Exercise requirements = Exact reproduction of the data is required, with images excluded.

Records to process =
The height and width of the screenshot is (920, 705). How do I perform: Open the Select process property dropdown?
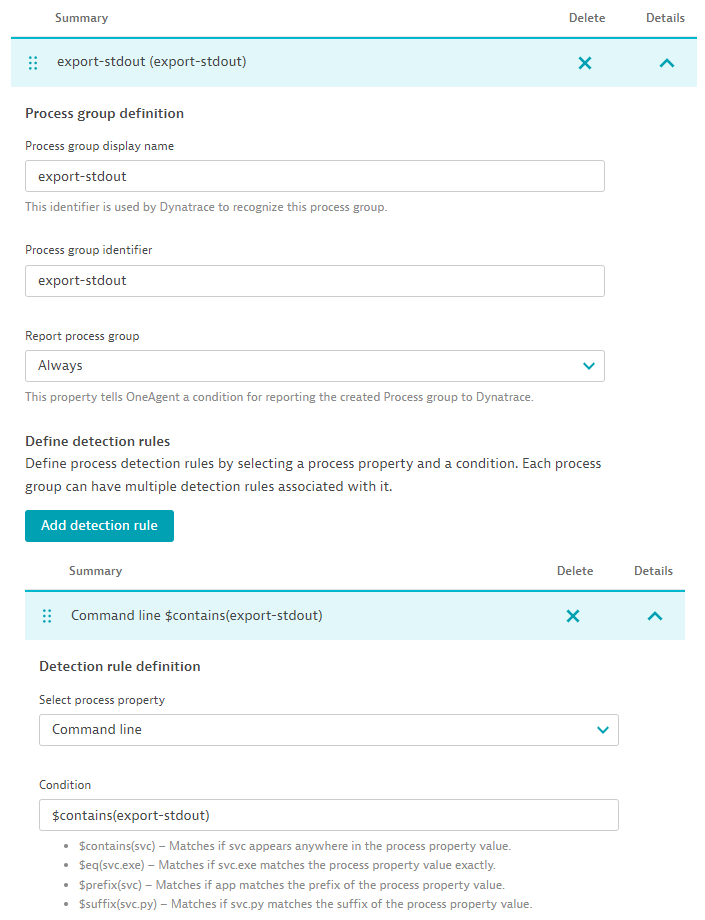tap(328, 730)
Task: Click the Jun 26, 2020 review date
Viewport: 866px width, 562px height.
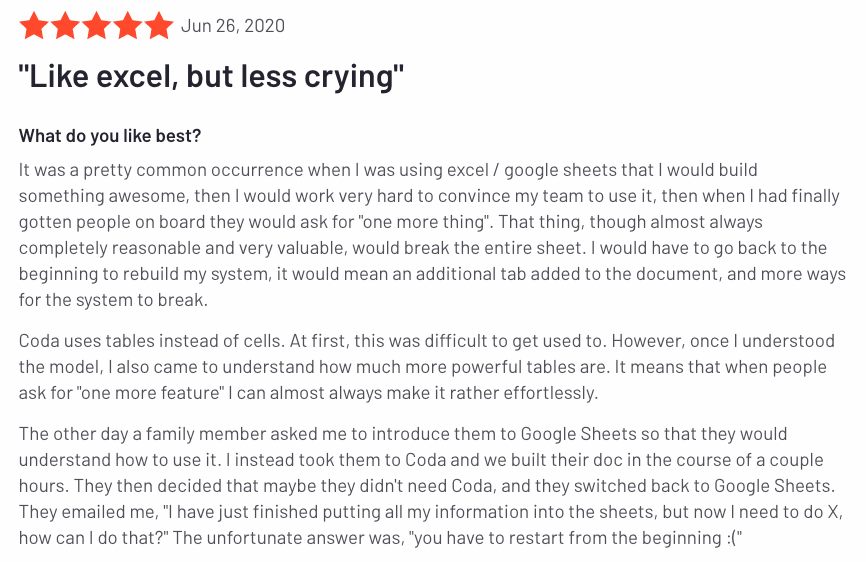Action: (232, 26)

Solution for this task =
The height and width of the screenshot is (920, 705). How do I perform: Open the Select process property dropdown?
tap(328, 730)
Task: Click the Jun 26, 2020 review date
Viewport: 866px width, 562px height.
Action: (232, 26)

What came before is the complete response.